Classification problems can be binary —e.g., predict cancer or no cancer— or multi-class —e.g., predict the sentiment of a text. Multi-class problems can also be multi-label when the output can be zero, one, or more than one category for a single input—for example, predicting the topics of a piece of text.
Regression is when the output is a continuous value, bounded or not. A typical example is property valuation, e..g, predicting the price of a house or car, or any other object given its characteristics.
The main alternative to supervised learning is, you guessed it, Unsupervised Learning. The main difference is that we don’t have access to the “right outputs.” Instead, we have a large static dataset and want to find hidden patterns. Thus, feedback is highly indirect and often implicitly defined, and we resort to pattern recognition as the primary learning strategy.
The underlying assumption is that there is some regularity in the structure of those elements that help explain their characteristics with a restricted amount of information, hopefully significantly less than just enumerating all elements. In this approach, the programmer leaves a deeper footprint since the kind of regularities that can be found are a bias that needs to be provided.

▸ WHAT NEEDS TO BE DONE: Please reproduce the part of the machine learning passage starting with "The main alternative" and going on through "to be provided.".

▸ DATA BELOW:

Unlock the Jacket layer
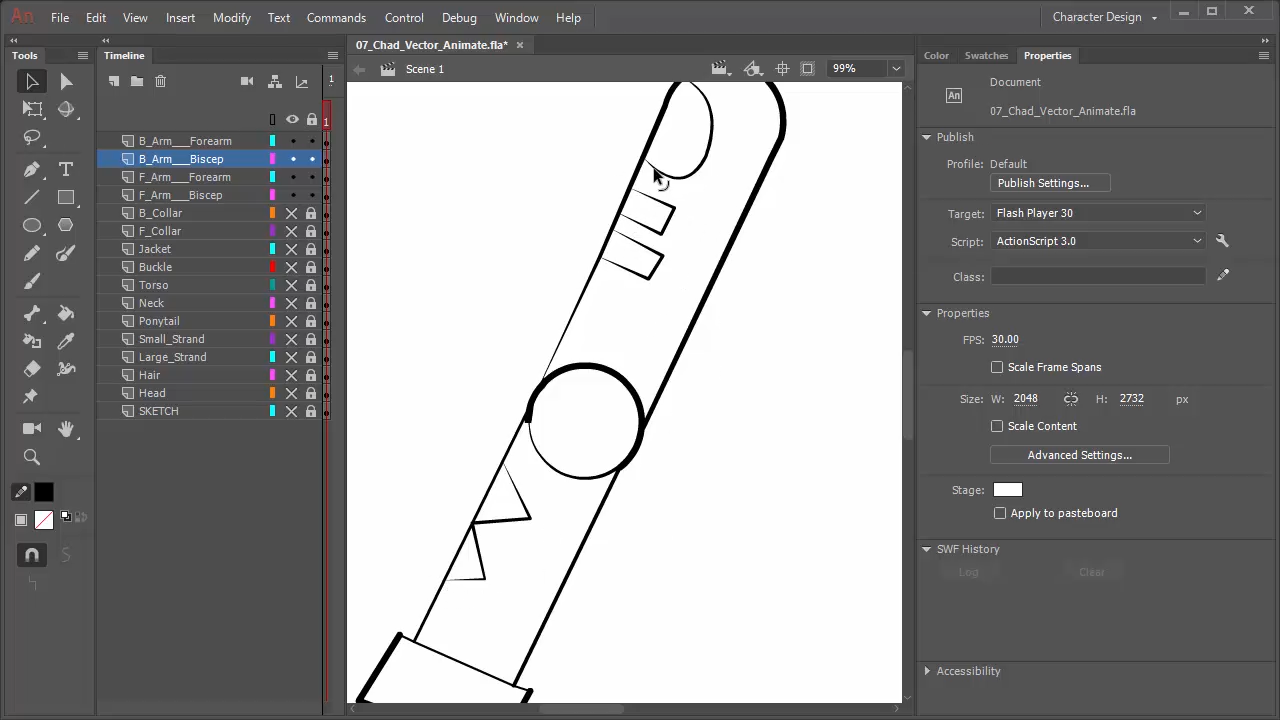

▸ REPLY TO THE TASK:
The main alternative to supervised learning is, you guessed it, Unsupervised Learning. The main difference is that we don’t have access to the “right outputs.” Instead, we have a large static dataset and want to find hidden patterns. Thus, feedback is highly indirect and often implicitly defined, and we resort to pattern recognition as the primary learning strategy.
The underlying assumption is that there is some regularity in the structure of those elements that help explain their characteristics with a restricted amount of information, hopefully significantly less than just enumerating all elements. In this approach, the programmer leaves a deeper footprint since the kind of regularities that can be found are a bias that needs to be provided.